**Exercise description:** A word-for-word repetition of all the entries is required.

Material for this exercise below:

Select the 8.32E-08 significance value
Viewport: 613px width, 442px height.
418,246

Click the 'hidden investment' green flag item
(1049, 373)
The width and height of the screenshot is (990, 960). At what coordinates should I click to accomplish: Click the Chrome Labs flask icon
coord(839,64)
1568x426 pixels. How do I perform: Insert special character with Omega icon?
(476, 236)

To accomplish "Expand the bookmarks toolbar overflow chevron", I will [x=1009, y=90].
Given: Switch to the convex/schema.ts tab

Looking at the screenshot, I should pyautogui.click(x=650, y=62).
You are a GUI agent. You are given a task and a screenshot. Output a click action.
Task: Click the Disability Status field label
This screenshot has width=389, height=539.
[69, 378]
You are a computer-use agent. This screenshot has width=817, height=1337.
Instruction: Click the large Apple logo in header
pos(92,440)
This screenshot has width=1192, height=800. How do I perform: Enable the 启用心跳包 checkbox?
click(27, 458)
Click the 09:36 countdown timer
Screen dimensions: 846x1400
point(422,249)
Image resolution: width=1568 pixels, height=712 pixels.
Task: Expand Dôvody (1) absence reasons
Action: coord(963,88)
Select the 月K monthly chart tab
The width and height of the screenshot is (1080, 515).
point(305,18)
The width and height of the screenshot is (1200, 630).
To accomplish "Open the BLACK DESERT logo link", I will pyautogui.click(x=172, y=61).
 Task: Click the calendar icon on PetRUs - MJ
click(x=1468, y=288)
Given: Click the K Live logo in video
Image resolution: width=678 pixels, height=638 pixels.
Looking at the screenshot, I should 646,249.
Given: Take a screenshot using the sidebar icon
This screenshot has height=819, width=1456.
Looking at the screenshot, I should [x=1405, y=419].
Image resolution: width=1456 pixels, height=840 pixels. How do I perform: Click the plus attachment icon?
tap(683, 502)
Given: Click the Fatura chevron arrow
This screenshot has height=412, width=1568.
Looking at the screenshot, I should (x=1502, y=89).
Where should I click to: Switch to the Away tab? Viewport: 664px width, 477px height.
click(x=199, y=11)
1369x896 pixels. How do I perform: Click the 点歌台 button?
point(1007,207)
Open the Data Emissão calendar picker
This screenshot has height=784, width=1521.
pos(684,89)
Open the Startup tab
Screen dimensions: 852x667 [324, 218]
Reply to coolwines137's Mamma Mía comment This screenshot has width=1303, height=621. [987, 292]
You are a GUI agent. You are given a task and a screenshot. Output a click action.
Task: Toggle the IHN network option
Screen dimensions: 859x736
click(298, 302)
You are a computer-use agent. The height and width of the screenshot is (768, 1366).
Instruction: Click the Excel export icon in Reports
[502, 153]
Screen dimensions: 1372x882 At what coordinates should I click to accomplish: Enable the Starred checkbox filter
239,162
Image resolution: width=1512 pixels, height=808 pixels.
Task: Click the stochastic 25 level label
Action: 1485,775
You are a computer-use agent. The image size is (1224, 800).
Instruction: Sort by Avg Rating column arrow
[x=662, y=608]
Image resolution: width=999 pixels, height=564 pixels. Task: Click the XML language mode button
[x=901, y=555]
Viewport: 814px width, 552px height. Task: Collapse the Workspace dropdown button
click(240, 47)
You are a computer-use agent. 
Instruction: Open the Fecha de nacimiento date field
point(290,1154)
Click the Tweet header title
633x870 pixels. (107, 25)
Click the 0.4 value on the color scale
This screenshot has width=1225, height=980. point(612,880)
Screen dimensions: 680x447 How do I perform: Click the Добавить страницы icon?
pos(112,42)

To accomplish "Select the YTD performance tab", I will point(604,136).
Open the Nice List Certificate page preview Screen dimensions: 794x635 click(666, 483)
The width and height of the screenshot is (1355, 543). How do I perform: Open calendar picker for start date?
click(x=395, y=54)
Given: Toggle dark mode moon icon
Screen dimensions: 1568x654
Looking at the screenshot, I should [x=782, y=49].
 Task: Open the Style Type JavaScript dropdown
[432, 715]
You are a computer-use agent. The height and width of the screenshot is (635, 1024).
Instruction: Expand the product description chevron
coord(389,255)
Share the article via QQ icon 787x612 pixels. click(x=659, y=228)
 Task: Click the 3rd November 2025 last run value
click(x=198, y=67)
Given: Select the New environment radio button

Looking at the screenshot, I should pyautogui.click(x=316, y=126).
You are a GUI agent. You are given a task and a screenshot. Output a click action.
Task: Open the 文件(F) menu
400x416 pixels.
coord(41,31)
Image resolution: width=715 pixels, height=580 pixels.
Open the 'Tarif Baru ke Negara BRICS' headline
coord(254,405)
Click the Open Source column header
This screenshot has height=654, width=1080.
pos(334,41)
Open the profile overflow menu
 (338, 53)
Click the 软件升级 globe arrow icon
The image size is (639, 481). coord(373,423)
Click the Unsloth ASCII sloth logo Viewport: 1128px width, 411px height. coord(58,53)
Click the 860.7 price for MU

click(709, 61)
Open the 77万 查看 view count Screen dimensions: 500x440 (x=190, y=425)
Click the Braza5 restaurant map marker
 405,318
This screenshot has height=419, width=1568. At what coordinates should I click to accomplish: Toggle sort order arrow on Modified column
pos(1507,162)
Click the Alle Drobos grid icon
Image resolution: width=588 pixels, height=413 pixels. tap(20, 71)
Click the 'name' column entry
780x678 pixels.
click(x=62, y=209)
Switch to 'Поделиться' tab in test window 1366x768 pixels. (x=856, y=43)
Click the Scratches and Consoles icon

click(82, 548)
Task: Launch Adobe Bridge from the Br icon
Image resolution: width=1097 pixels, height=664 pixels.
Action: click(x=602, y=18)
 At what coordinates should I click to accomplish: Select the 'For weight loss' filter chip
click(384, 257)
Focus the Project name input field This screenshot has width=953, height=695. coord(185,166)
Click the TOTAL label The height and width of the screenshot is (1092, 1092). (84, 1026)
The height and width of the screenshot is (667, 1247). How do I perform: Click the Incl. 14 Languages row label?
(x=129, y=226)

End of Material for this exercise.

**Result for this task:**
Select the 8.32E-08 significance value
Viewport: 613px width, 442px height.
418,246

Click the 'hidden investment' green flag item
(1049, 373)
The width and height of the screenshot is (990, 960). At what coordinates should I click to accomplish: Click the Chrome Labs flask icon
coord(839,64)
1568x426 pixels. How do I perform: Insert special character with Omega icon?
(476, 236)

To accomplish "Expand the bookmarks toolbar overflow chevron", I will [x=1009, y=90].
Given: Switch to the convex/schema.ts tab

Looking at the screenshot, I should pyautogui.click(x=650, y=62).
You are a GUI agent. You are given a task and a screenshot. Output a click action.
Task: Click the Disability Status field label
This screenshot has width=389, height=539.
[69, 378]
You are a computer-use agent. This screenshot has width=817, height=1337.
Instruction: Click the large Apple logo in header
pos(92,440)
This screenshot has width=1192, height=800. How do I perform: Enable the 启用心跳包 checkbox?
click(27, 458)
Click the 09:36 countdown timer
Screen dimensions: 846x1400
point(422,249)
Image resolution: width=1568 pixels, height=712 pixels.
Task: Expand Dôvody (1) absence reasons
Action: coord(963,88)
Select the 月K monthly chart tab
The width and height of the screenshot is (1080, 515).
point(305,18)
The width and height of the screenshot is (1200, 630).
To accomplish "Open the BLACK DESERT logo link", I will pyautogui.click(x=172, y=61).
 Task: Click the calendar icon on PetRUs - MJ
click(x=1468, y=288)
Given: Click the K Live logo in video
Image resolution: width=678 pixels, height=638 pixels.
Looking at the screenshot, I should 646,249.
Given: Take a screenshot using the sidebar icon
This screenshot has height=819, width=1456.
Looking at the screenshot, I should [x=1405, y=419].
Image resolution: width=1456 pixels, height=840 pixels. How do I perform: Click the plus attachment icon?
tap(683, 502)
Given: Click the Fatura chevron arrow
This screenshot has height=412, width=1568.
Looking at the screenshot, I should (x=1502, y=89).
Where should I click to: Switch to the Away tab? Viewport: 664px width, 477px height.
click(x=199, y=11)
1369x896 pixels. How do I perform: Click the 点歌台 button?
point(1007,207)
Open the Data Emissão calendar picker
This screenshot has height=784, width=1521.
pos(684,89)
Open the Startup tab
Screen dimensions: 852x667 [324, 218]
Reply to coolwines137's Mamma Mía comment This screenshot has width=1303, height=621. [987, 292]
You are a GUI agent. You are given a task and a screenshot. Output a click action.
Task: Toggle the IHN network option
Screen dimensions: 859x736
click(298, 302)
You are a computer-use agent. The height and width of the screenshot is (768, 1366).
Instruction: Click the Excel export icon in Reports
[502, 153]
Screen dimensions: 1372x882 At what coordinates should I click to accomplish: Enable the Starred checkbox filter
239,162
Image resolution: width=1512 pixels, height=808 pixels.
Task: Click the stochastic 25 level label
Action: 1485,775
You are a computer-use agent. The image size is (1224, 800).
Instruction: Sort by Avg Rating column arrow
[x=662, y=608]
Image resolution: width=999 pixels, height=564 pixels. Task: Click the XML language mode button
[x=901, y=555]
Viewport: 814px width, 552px height. Task: Collapse the Workspace dropdown button
click(240, 47)
You are a computer-use agent. 
Instruction: Open the Fecha de nacimiento date field
point(290,1154)
Click the Tweet header title
633x870 pixels. (107, 25)
Click the 0.4 value on the color scale
This screenshot has width=1225, height=980. point(612,880)
Screen dimensions: 680x447 How do I perform: Click the Добавить страницы icon?
pos(112,42)

To accomplish "Select the YTD performance tab", I will point(604,136).
Open the Nice List Certificate page preview Screen dimensions: 794x635 click(666, 483)
The width and height of the screenshot is (1355, 543). How do I perform: Open calendar picker for start date?
click(x=395, y=54)
Given: Toggle dark mode moon icon
Screen dimensions: 1568x654
Looking at the screenshot, I should [x=782, y=49].
 Task: Open the Style Type JavaScript dropdown
[432, 715]
You are a computer-use agent. The height and width of the screenshot is (635, 1024).
Instruction: Expand the product description chevron
coord(389,255)
Share the article via QQ icon 787x612 pixels. click(x=659, y=228)
 Task: Click the 3rd November 2025 last run value
click(x=198, y=67)
Given: Select the New environment radio button

Looking at the screenshot, I should pyautogui.click(x=316, y=126).
You are a GUI agent. You are given a task and a screenshot. Output a click action.
Task: Open the 文件(F) menu
400x416 pixels.
coord(41,31)
Image resolution: width=715 pixels, height=580 pixels.
Open the 'Tarif Baru ke Negara BRICS' headline
coord(254,405)
Click the Open Source column header
This screenshot has height=654, width=1080.
pos(334,41)
Open the profile overflow menu
 (338, 53)
Click the 软件升级 globe arrow icon
The image size is (639, 481). coord(373,423)
Click the Unsloth ASCII sloth logo Viewport: 1128px width, 411px height. coord(58,53)
Click the 860.7 price for MU

click(709, 61)
Open the 77万 查看 view count Screen dimensions: 500x440 (x=190, y=425)
Click the Braza5 restaurant map marker
 405,318
This screenshot has height=419, width=1568. At what coordinates should I click to accomplish: Toggle sort order arrow on Modified column
pos(1507,162)
Click the Alle Drobos grid icon
Image resolution: width=588 pixels, height=413 pixels. tap(20, 71)
Click the 'name' column entry
780x678 pixels.
click(x=62, y=209)
Switch to 'Поделиться' tab in test window 1366x768 pixels. (x=856, y=43)
Click the Scratches and Consoles icon

click(82, 548)
Task: Launch Adobe Bridge from the Br icon
Image resolution: width=1097 pixels, height=664 pixels.
Action: click(x=602, y=18)
 At what coordinates should I click to accomplish: Select the 'For weight loss' filter chip
click(384, 257)
Focus the Project name input field This screenshot has width=953, height=695. coord(185,166)
Click the TOTAL label The height and width of the screenshot is (1092, 1092). (84, 1026)
The height and width of the screenshot is (667, 1247). How do I perform: Click the Incl. 14 Languages row label?
(x=129, y=226)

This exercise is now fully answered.